- _GIVEN RECORDS_:
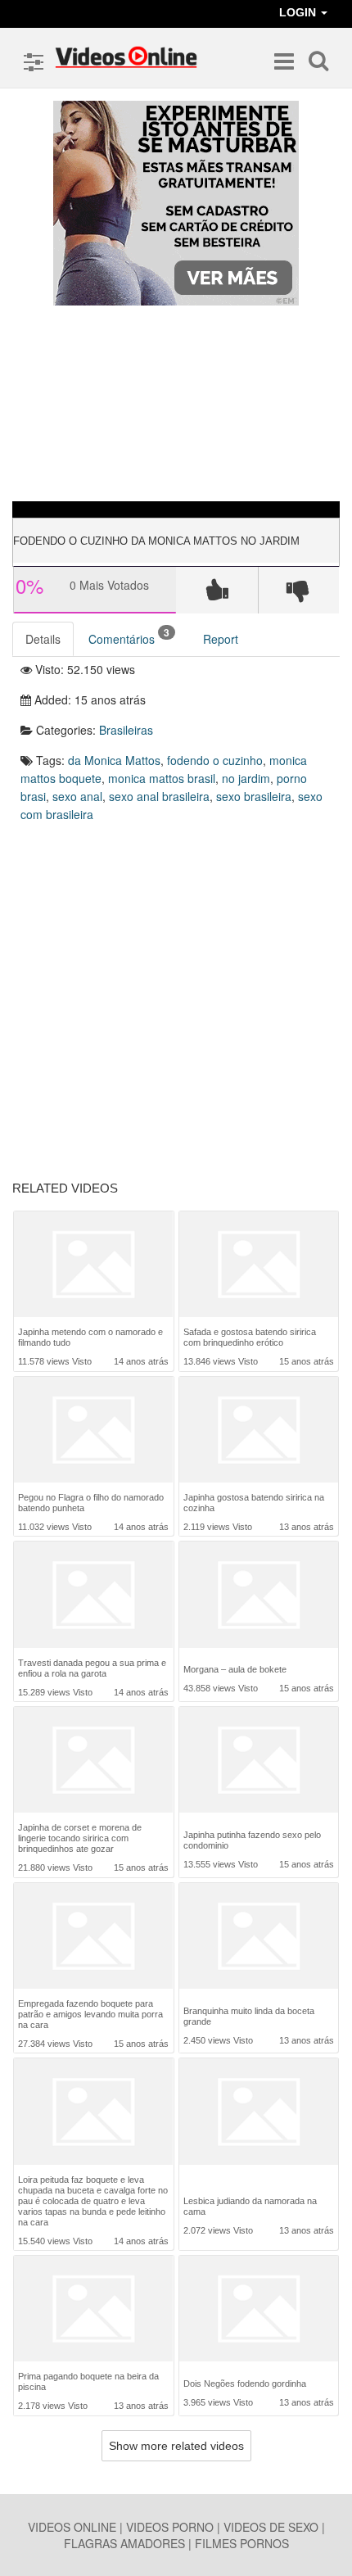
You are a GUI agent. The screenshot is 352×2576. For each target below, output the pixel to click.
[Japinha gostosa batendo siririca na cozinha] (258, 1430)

--

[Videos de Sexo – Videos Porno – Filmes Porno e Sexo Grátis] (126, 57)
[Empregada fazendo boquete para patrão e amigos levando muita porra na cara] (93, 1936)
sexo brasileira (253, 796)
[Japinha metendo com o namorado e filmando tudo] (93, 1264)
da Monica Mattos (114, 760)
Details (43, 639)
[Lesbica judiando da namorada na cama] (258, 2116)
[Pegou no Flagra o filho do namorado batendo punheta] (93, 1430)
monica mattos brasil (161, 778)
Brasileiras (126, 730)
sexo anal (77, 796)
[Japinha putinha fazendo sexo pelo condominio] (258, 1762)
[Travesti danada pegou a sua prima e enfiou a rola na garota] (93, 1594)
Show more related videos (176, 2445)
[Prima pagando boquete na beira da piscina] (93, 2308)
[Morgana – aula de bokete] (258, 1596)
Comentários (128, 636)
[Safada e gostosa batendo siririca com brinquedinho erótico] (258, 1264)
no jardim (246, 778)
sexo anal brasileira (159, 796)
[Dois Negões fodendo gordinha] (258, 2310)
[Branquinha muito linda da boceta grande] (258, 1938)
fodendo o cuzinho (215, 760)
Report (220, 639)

- _EXERCISE DIRECTIONS_:
In the records above, the line with "[Japinha putinha fazendo" marks the start and the line with "Comentários (128, 636)" marks the end; copy that stretch exactly, both lines included, and nothing else.

- _ANSWER TO THE PROBLEM_:
[Japinha putinha fazendo sexo pelo condominio] (258, 1762)
[Travesti danada pegou a sua prima e enfiou a rola na garota] (93, 1594)
Show more related videos (176, 2445)
[Prima pagando boquete na beira da piscina] (93, 2308)
[Morgana – aula de bokete] (258, 1596)
Comentários (128, 636)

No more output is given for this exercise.